Killer pit bull owner walks in Detroit
Going into the Canada Day-to-Fourth-of-July weekend, a Detroit jury on June 30, 2023 found Pierre Cleveland, 37, whose three pit bulls fatally mauled nine-year-old Emma Hernandez on August 19, 2019, not guilty of second-degree murder, involuntary manslaughter and possession of a dangerous animal causing death.
(See Is the new “Motown sound” the scream of a pit bull victim?)
Hernandez was killed by Cleveland’s pit bulls while riding her bicycle in an alley between her family’s home and his.
Detroit Animal Care & Control, with just ten full time officers to cover 138 square miles inhabited by more than 673,000 people, had in March 2018 responded to neighbors’ complaints about Cleveland’s pit bulls by leaving a “notice of dog laws” on his front door. As there were no further complaints, Detroit Animal Care & Control did not follow up.
That lack of further complaints and follow-up allowed Cleveland to walk.
Over-charged?
“Duane Johnson, Cleveland’s attorney, said Michigan law requires a person to know their dogs are dangerous to be liable; Cleveland’s dogs had no history of biting anyone or being dangerous, he said,” summarized Kara Berg of the Detroit News.
Added Berg, “They were around children and neighbors and ‘were not fierce dogs or dangerous dogs,’ Johnson said.”
But that contention appears to have been arguable chiefly because neighbors gave up on calling animal control, after the “notice of dog laws” was the sole response to their complaints.
“Johnson said he thinks the prosecutor’s office overcharged Cleveland with the second-degree murder charge in an attempt to “bully” him into pleading to a lower charge instead of taking his chances at trial.
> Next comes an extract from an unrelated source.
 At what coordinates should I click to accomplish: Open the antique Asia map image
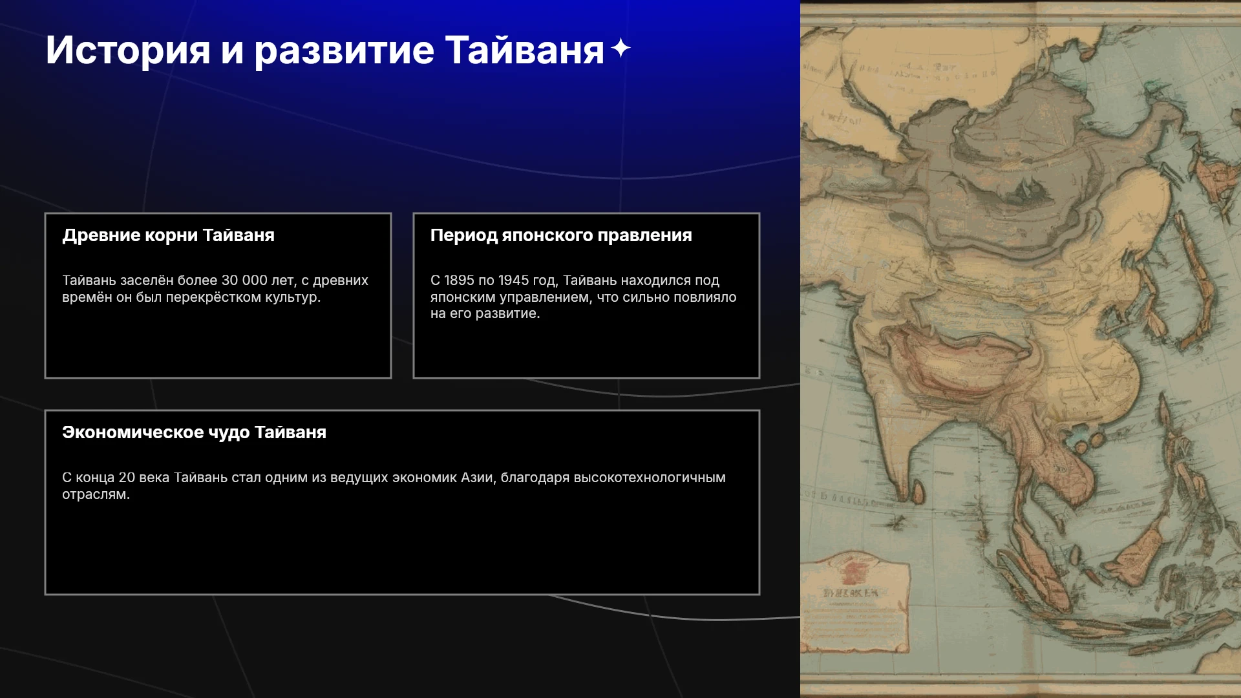(1021, 349)
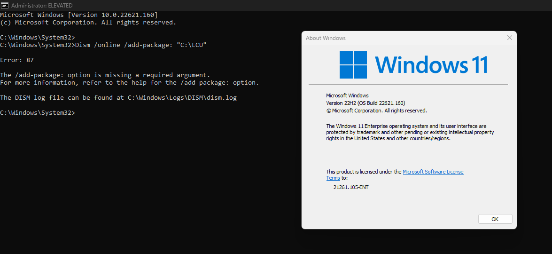This screenshot has height=254, width=552.
Task: Click the copyright line in About dialog
Action: point(377,110)
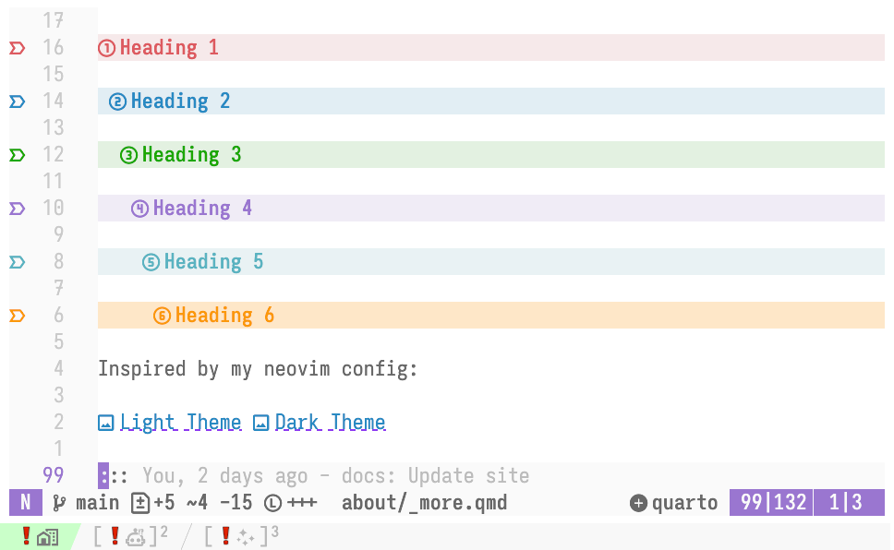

A second-degree murder conviction carries up to life in prison,” explained Berg.
Cleveland, responded assistant prosecutor Maria Miller, “knowingly created a very high risk of death or great bodily harm” by keeping the three pit bulls, but after a six-day trial the jury disagreed.
Cushingberry gets 30 years
People concerned about dangerous dogs––and humans––took some comfort later in the day when the U.S. Attorney’s Office for the Southern District of Indiana announced that, “Tony Cushingberry, 24, of Indianapolis, has been sentenced to 30 years in federal prison after pleading guilty to murder and discharging a firearm during a crime of violence.”
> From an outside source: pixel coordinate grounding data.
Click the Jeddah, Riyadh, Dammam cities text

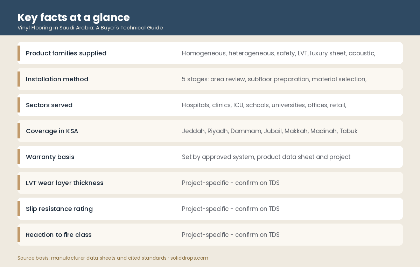coord(270,131)
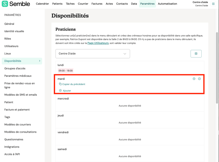Open the Calendrier menu item
The image size is (219, 162).
(42, 4)
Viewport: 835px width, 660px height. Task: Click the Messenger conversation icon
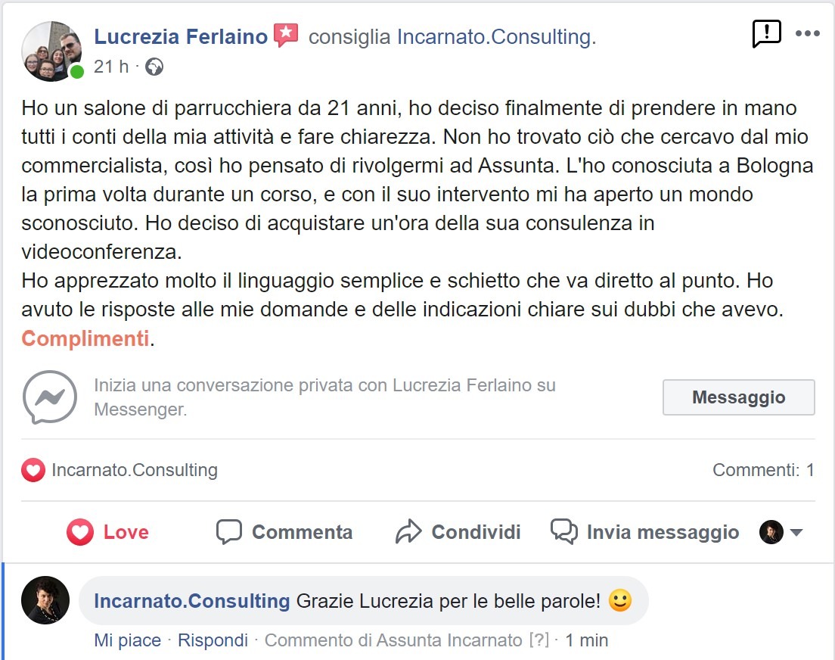coord(49,397)
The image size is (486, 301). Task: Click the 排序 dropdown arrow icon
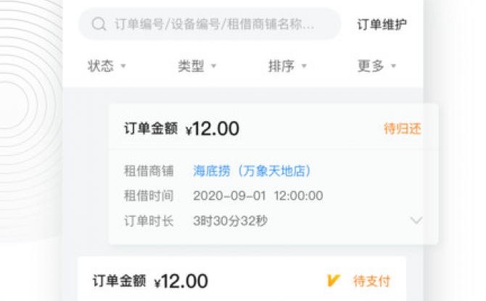click(304, 66)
The “crime of violence” originated from an aggressive Chihuahua repeatedly harassing mail carrier and pit bull rescuer Angela Summers, escalated when Summers delivered a warning to the household that their mail service would be suspended if the incidents continued, escalated again when Cushingberry’s mother allegedly threatened to set a pit bull on Summers, and culminated, after the household mail service was suspended, with Cushingberry shooting Summers in the chest on a neighbor’s front porch.
(See Death of mail carrier Angela Summers, 45: Chihuahua “pulled the trigger”.)